I wondered about that as the cause, but in the report extract I quoted the author states she can't explain why such a high proportion of offenders are Asian, so it cannot be that the report was scoped on Asian grooming gangs in particular.
I am absolutely not here to defend white anything (though I am white myself, just for transparency). But I do think that there is a very real institutional resistance to labeling non-white offending as such (e.g. as found in the Jay review, Casey review, IOPC and others). If, say, it was found that a hugely disproportionate share of white sex offending was men of French heritage from a particular part of Normandy, I'd absolutely 100% want to know what was going wrong with the Normans, and to stop it. If that made relations with the French tricky, so be it. Ditto where we find, e.g. white Protestant/Catholic gang criminality, Chinese triad organisations, white British drug trafficker rings, black urban gun crime, white European thieving rings, white paedophile rings, etc. etc. etc.

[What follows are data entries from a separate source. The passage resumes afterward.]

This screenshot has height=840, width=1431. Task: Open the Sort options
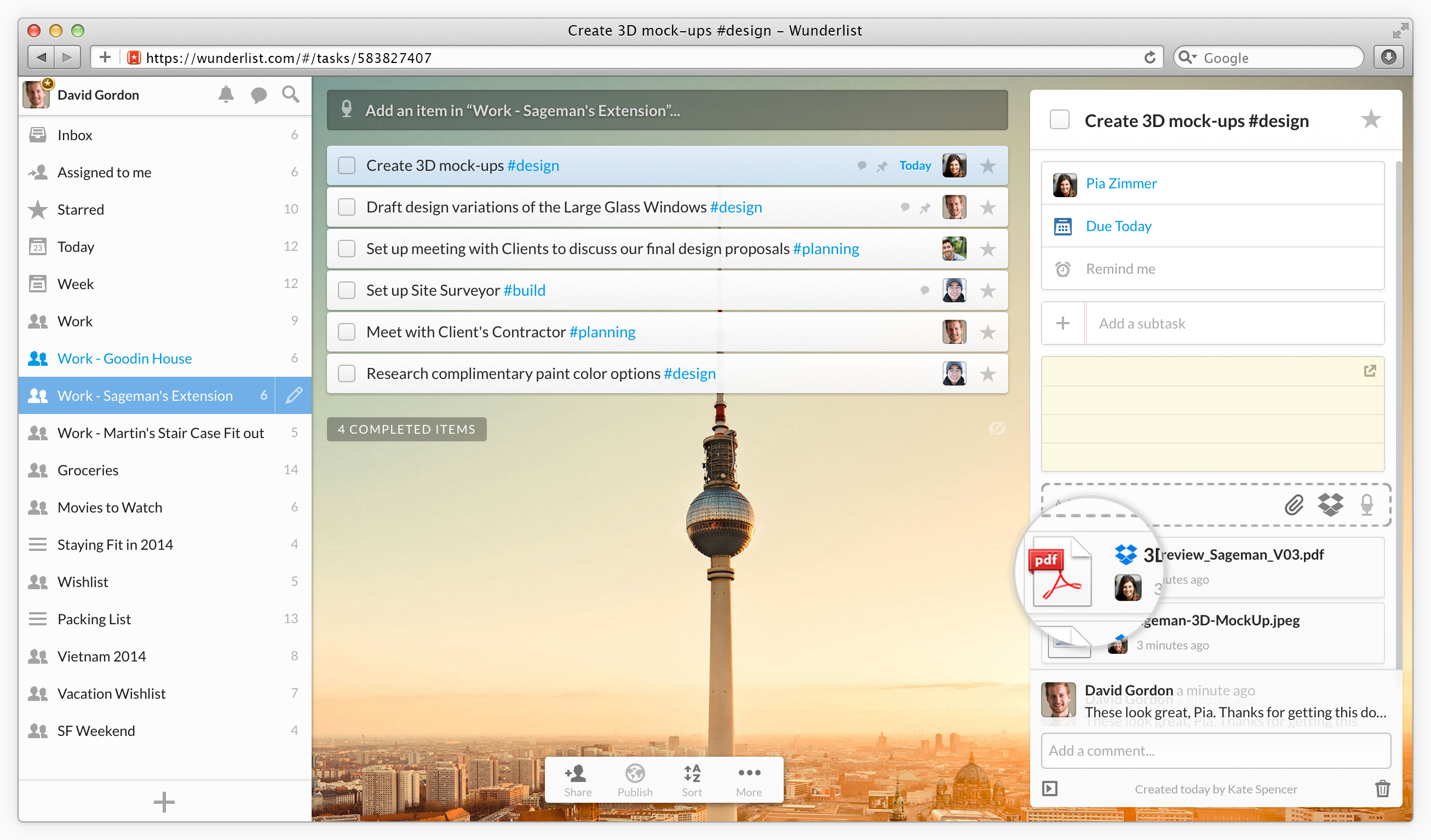click(x=692, y=780)
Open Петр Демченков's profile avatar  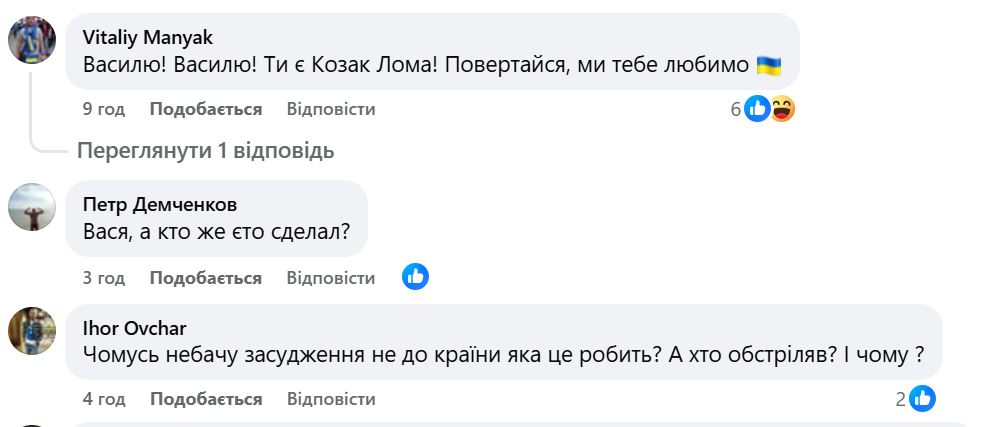(32, 207)
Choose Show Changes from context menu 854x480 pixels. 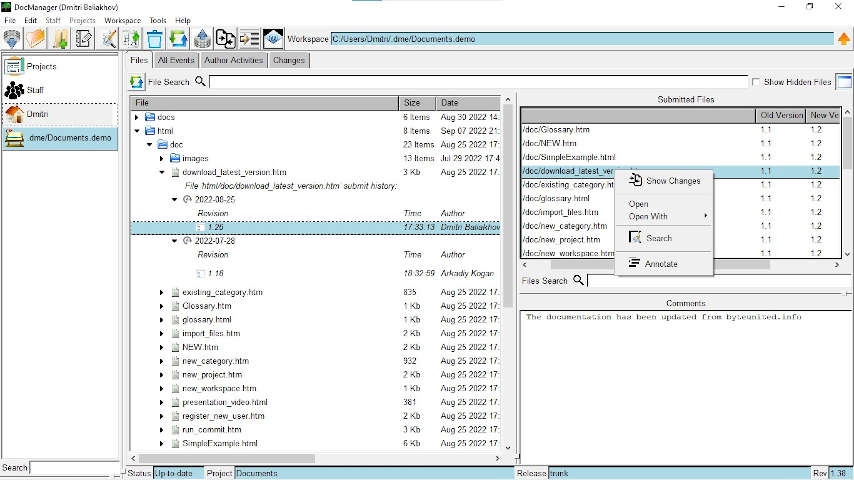click(672, 181)
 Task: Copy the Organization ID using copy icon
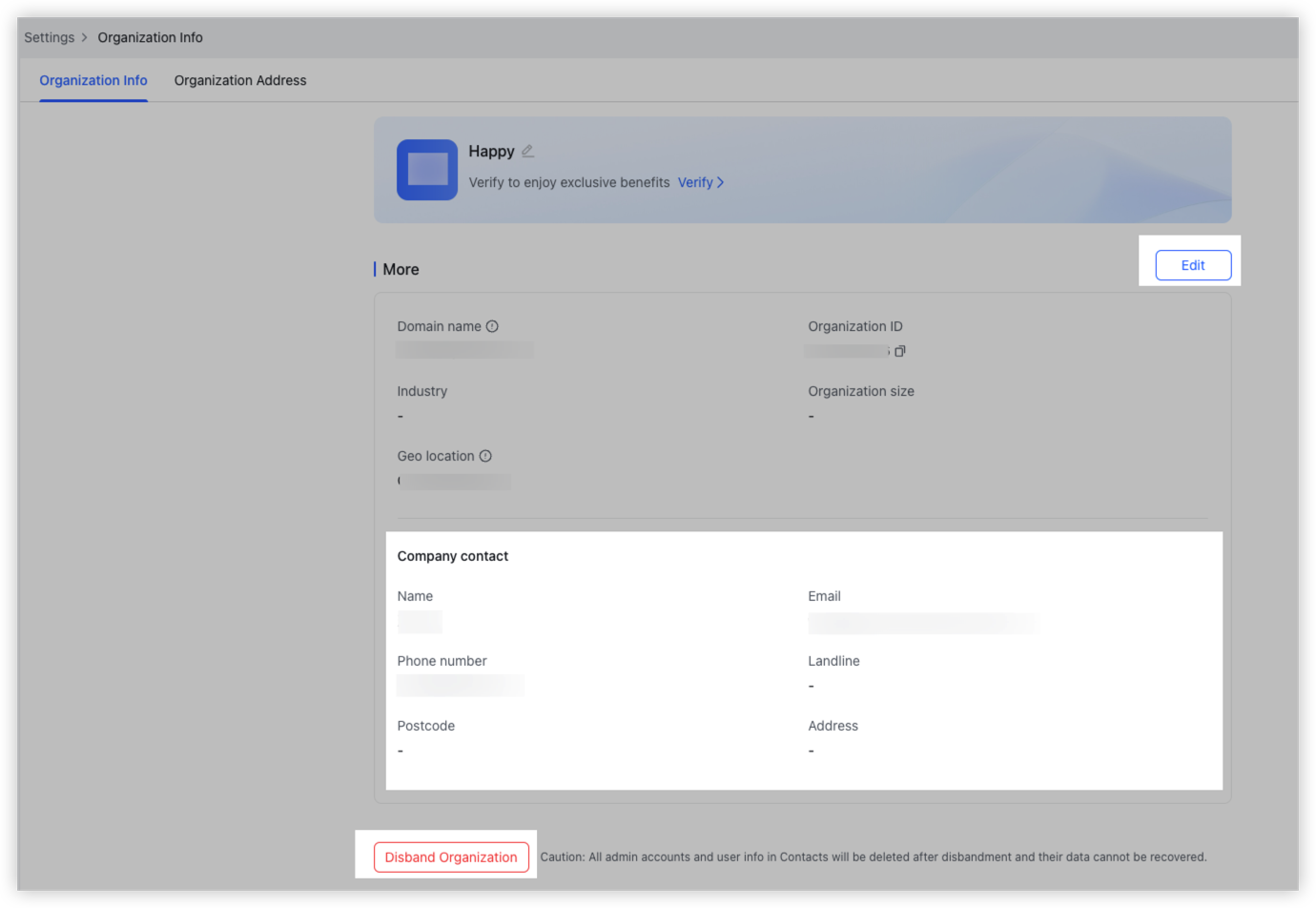899,351
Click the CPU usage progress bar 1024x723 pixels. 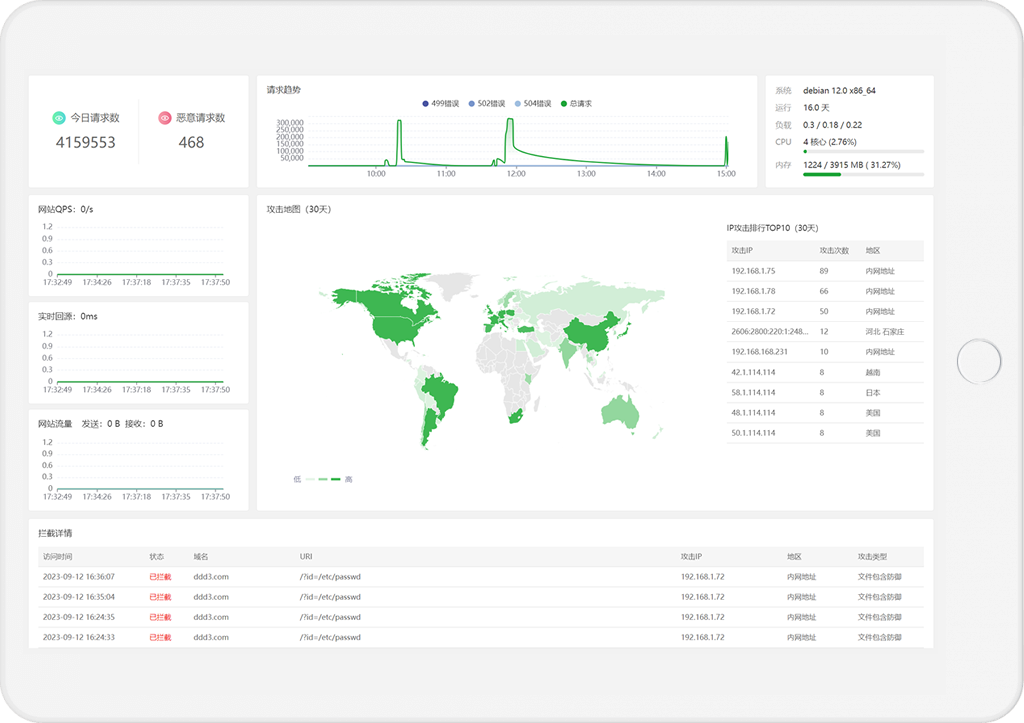[x=863, y=152]
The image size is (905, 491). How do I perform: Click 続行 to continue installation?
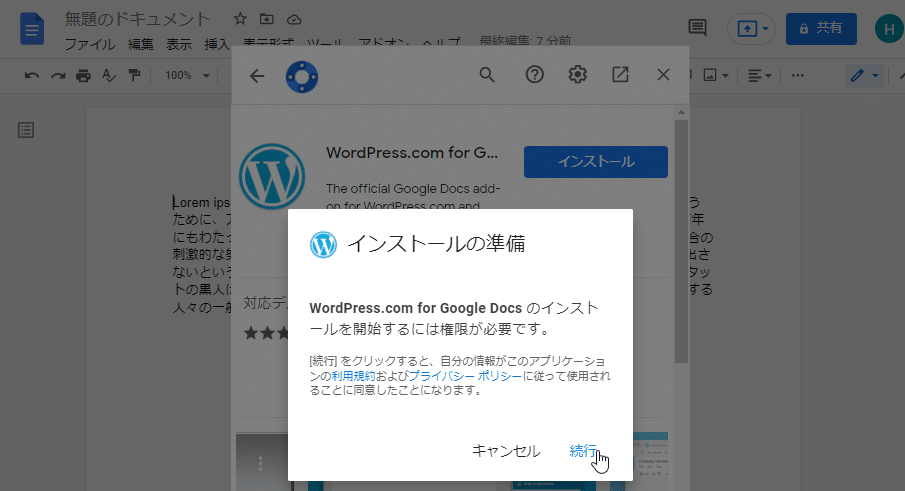pyautogui.click(x=583, y=451)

That doesn't mean I only want to look at things through an ethnic/cultural lens. Absolutely not. Only where it seems to be relevant to fixing the problem. And absolutely not to ignore crime that doesn't fit crude patterns. But there's enough in all we've read and seen about this particular issue to think that specific race and cultural elements were absolutely central to both the offending and the response to it, that I think we should be comfortable facing that.